**Tasks to carry out:**
1 – What board width does the skateboarding article recommend?
2 – Pick up the skateboarding article where it stops and keep writing in the same voice.

By Shawn Yong

Dang, it must suck that you’re stuck in your house now that school is closed. Just what can ya do to make the days seem more fun? Well, don’t worry. The world of skateboarding is similar to that of school, where you can learn something new everyday.

There are a lot of things to learn in skateboarding that take a long time. Even the basics such as pushing the skateboard to move forward and turning can take a long time. So, why even skateboard if it takes such a long time just to learn the basics? Although the basics of skateboarding have a challenging learning curve, it's this learning curve that continues to mature you. As difficult as skateboarding may be, it teaches you the discipline to keep going no matter how difficult the basics/tricks are or how you’re feeling that day because you will consistently fall and bruise yourself at the start. Like learning a unit at school, you start out not knowing how to do the basics, but give it some time and practice and you slowly reach your goal of mastering the basics. It’s when you finally master the basics and tricks after all the time and practice that you put into it that you truly feel the sense of accomplishment⁠—and it’s this sense of accomplishment that makes you want to learn even more skateboarding tricks that are even harder. All of these great things, however, can happen if and only if you have a skateboard, but where can you get one during these times?

With most of the skate shops closed, it’s a lot harder to get the right skateboard for you. So just where can you get your own skateboard? One of the best ways to get a skateboard is to buy an old skateboard from a friend who might not want it. It’s a lot cheaper, and it creates less waste since your friend gave the skateboard to you. If your friend doesn’t have an extra skateboard, you can always buy a skateboard online. If you don’t know what skateboard to get, I suggest you get a Baker skateboard complete and choose a skateboard complete where the width is between 8-8.5 inches.

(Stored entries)
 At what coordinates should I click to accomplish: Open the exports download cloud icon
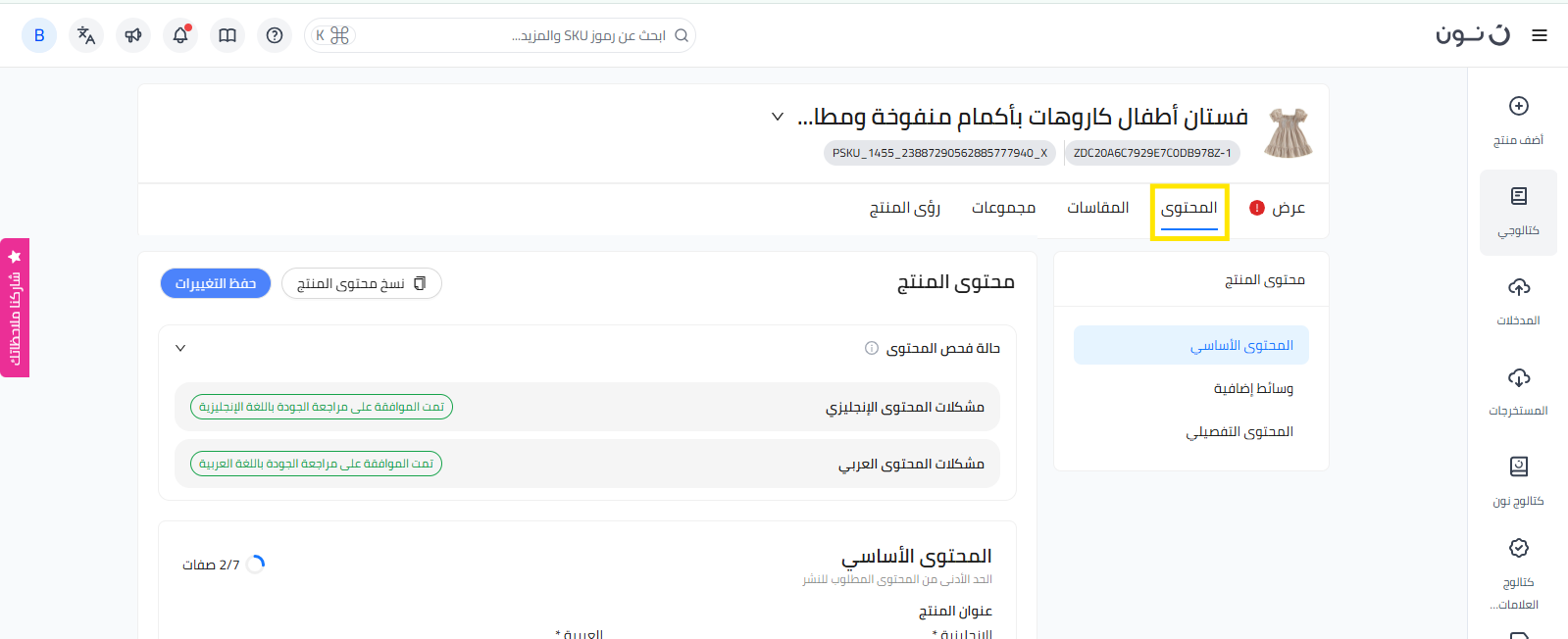1518,377
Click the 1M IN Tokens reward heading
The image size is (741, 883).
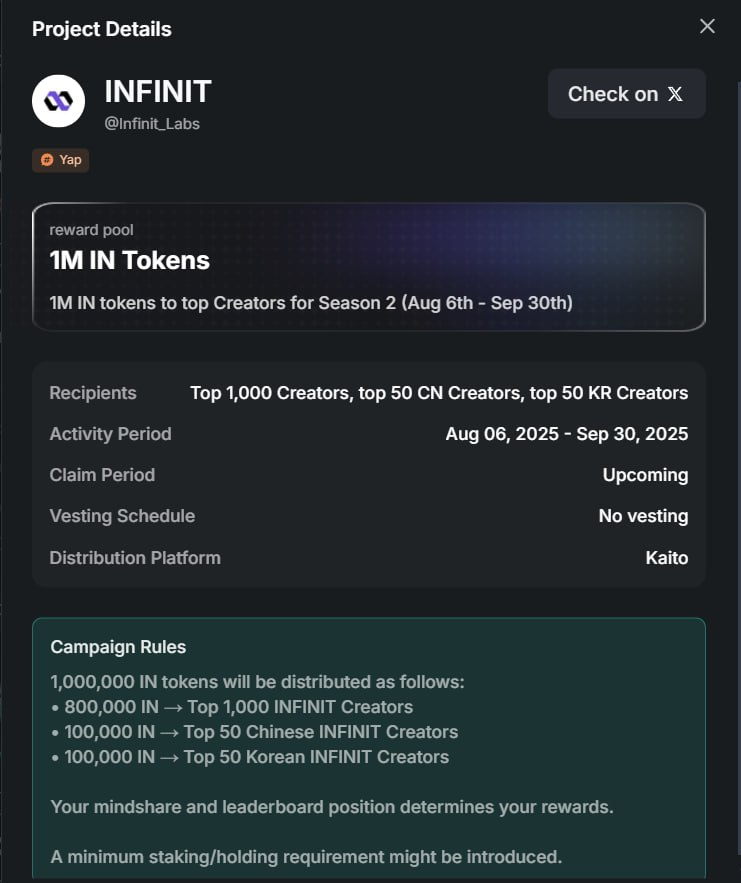[129, 261]
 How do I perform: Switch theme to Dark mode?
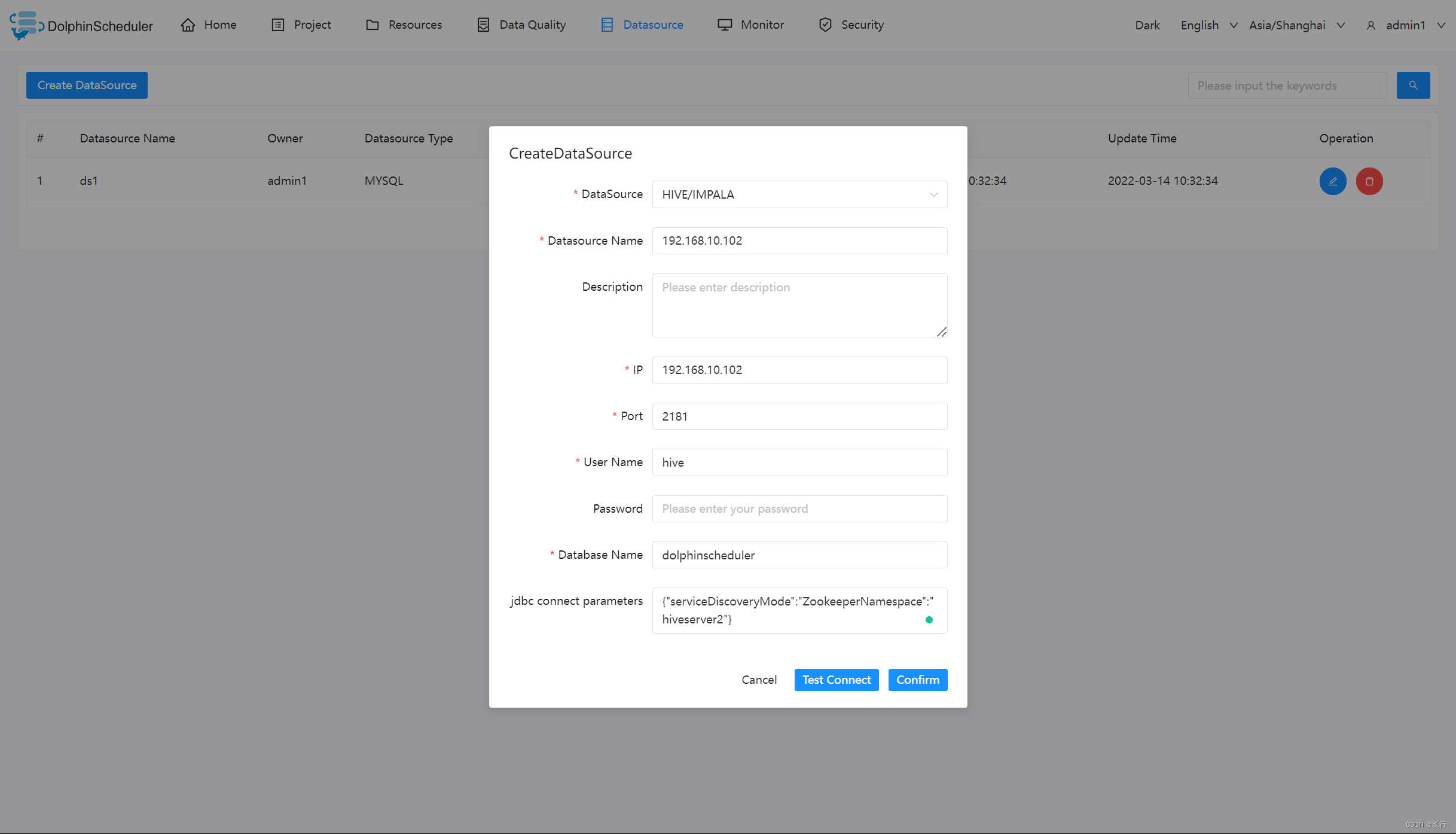1147,25
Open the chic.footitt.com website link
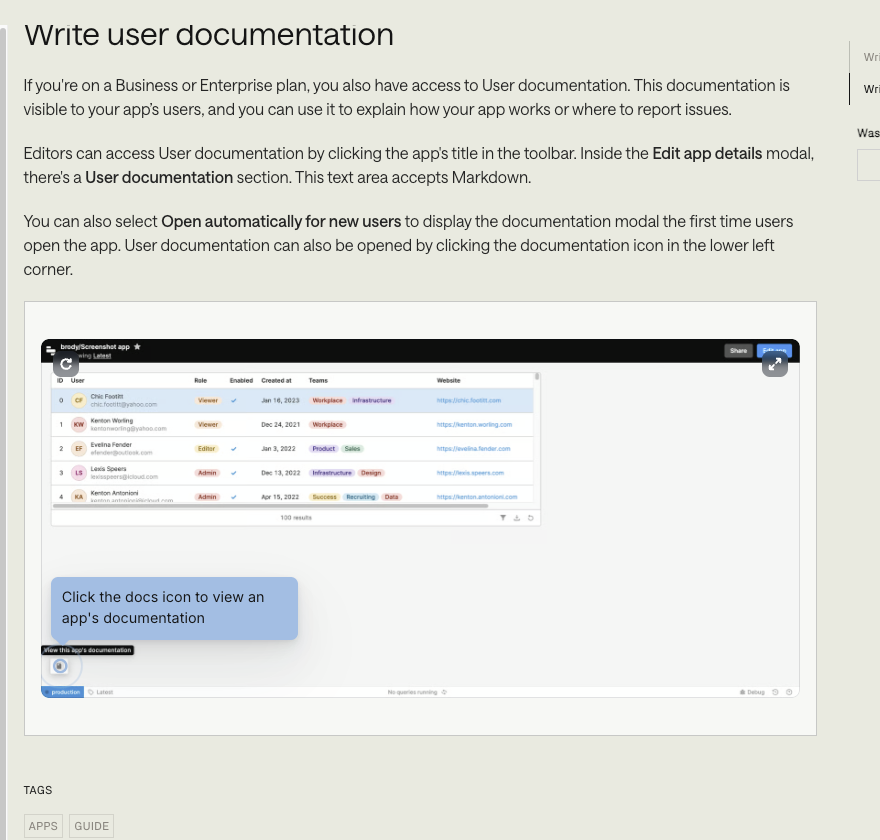 point(468,400)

**Responses:**
1 – Between 8 and 8.5 inches.

2 –
After getting your skateboard, where can you go to practice? With the state under lockdown, most shopping centers or any place with a big parking lot will be relatively empty. This is your chance to finally get some solid skating done. I skate at my local YMCA where the sidewalks are nice and empty which allows me to practice my ollies. Some basics include finding out if you ride left foot forward or right foot forward, pushing the skateboard forward, and turning left and right. After getting the basics done, you learn the ollie, the foundation for all more complex skateboard tricks to come. The ollie is even more challenging than learning the basics of skateboarding because it requires even more body coordination just to get the skateboard airborne. Before you even start learning the ollie, though, make sure you absolutely know the basics of skateboarding. Without them, learning the ollie will be a lot harder because it requires skilled maneuverability with the skateboard. It’s like trying to solve algebraic problems without knowing PEMDAS⁠—you need to know the basics before you can actually do harder tricks. After learning the ollie, what you learn branches off into multiple paths of tricks that you can learn in which you can choose your own path like ollieing off stairs, or ollie onto a rail and grinding. The tricks on a skateboard are endless and demanding to learn, which is why it’s a great idea to pick up skateboarding during quarantine.

Doing my first ollie off of a curb (face reveal at 6 comments)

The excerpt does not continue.